Predigttext: „Niemals den Kontakt mit den Leuten verloren"

Jesus macht sich im Evangelientext zur Chrisam-Messe die Verheißungen Jesaja zu eigen, Papst Franziskus sprach in seiner Predigt darüber, was das genau bedeute. Die genannten Gruppen seien erst einmal nur allgemein, in seinem Leben aber sei Jesus ihnen dann mit Namen und Gesicht begegnet.

Predigt von Papst Franziskus bei der Chrisam-Messe am Gründonnerstag 2019

            Der soeben gehörte Abschnitt aus dem Lukasevangelium lässt uns die Emotion jenes Moments miterleben, in dem der Herr sich die Weissagung des Propheten Jesaja zu eigen macht, als er sie feierlich inmitten seiner Leute vorliest. Die Synagoge war voll von Angehörigen, Nachbarn, Bekannten, Freunden … und nicht so Befreundeten. Und alle richteten ihre Blicke auf ihn. Die Kirche richtet immer ihre Blicke auf Jesus, den Gesalbten, den der Geist sendet, um das Volk Gottes zu salben.

            Die Evangelien zeigen uns oft dieses Bild des Herrn inmitten der Menge, umgeben und bedrängt von den Leuten, die ihm die Kranken bringen, die ihn bitten, die bösen Geister auszutreiben, die seine Lehren hören und mit ihm gehen. »Meine Schafe hören auf meine Stimme; ich kenne sie und sie folgen mir« (Joh 10,27).

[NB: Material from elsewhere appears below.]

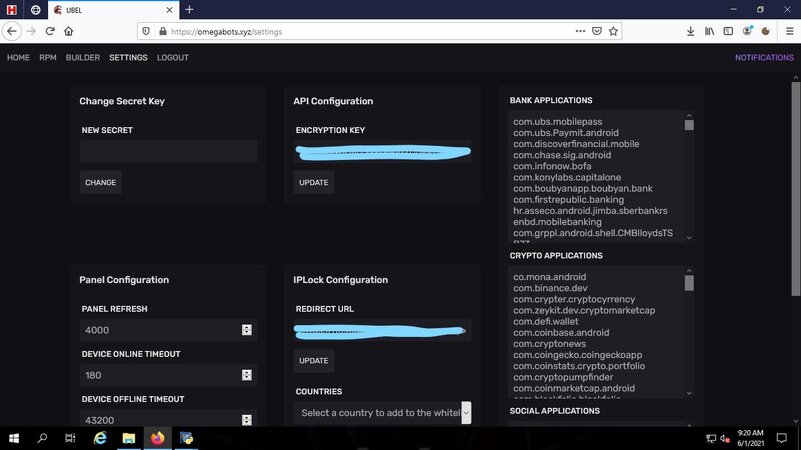Screen dimensions: 801x450
Task: Open Internet Explorer from the taskbar
Action: pyautogui.click(x=100, y=438)
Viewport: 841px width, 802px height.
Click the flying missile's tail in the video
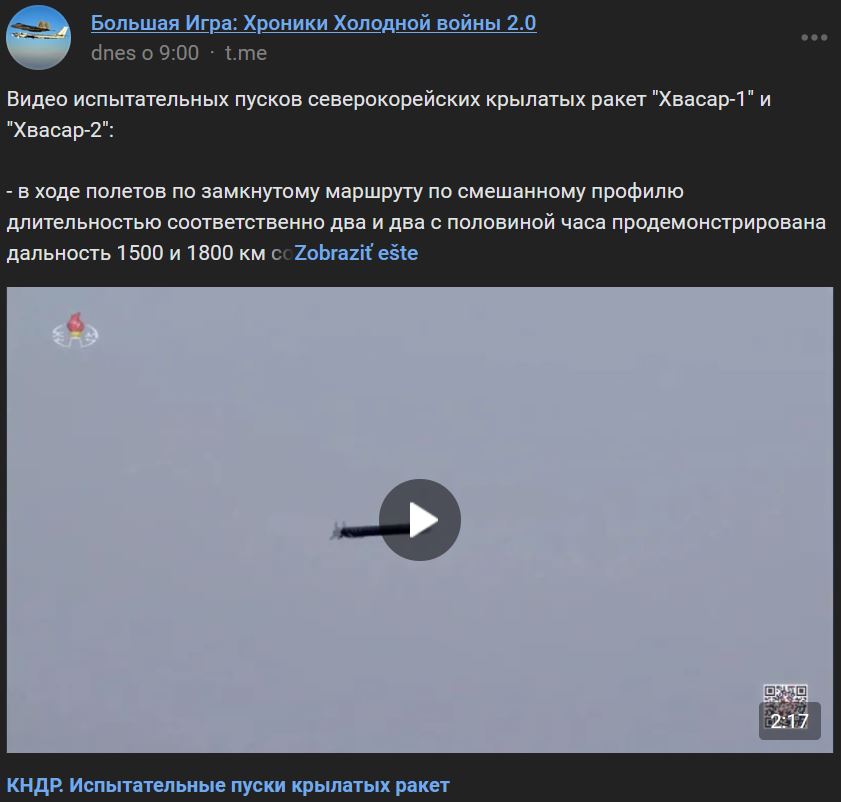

            Der Herr hat niemals den direkten Kontakt mit den Leuten verloren; er hat die Gnade der Nähe zum Volk in seiner Gesamtheit und zu jedem Menschen in jenen Volksmengen bewahrt. Das erleben wir in seinem öffentlichen Leben, und so war es auch am Anfang: Der Glanz des Kindes zog sanft Hirten, Könige und so alte Träumer wie Simeon und Hanna an. Und so war es auch am Kreuz: Sein Herz zog alle zu sich (vgl. Joh 12,32) – die Veronikas, die Simons von Kyrene, Verbrecher, Hauptleute …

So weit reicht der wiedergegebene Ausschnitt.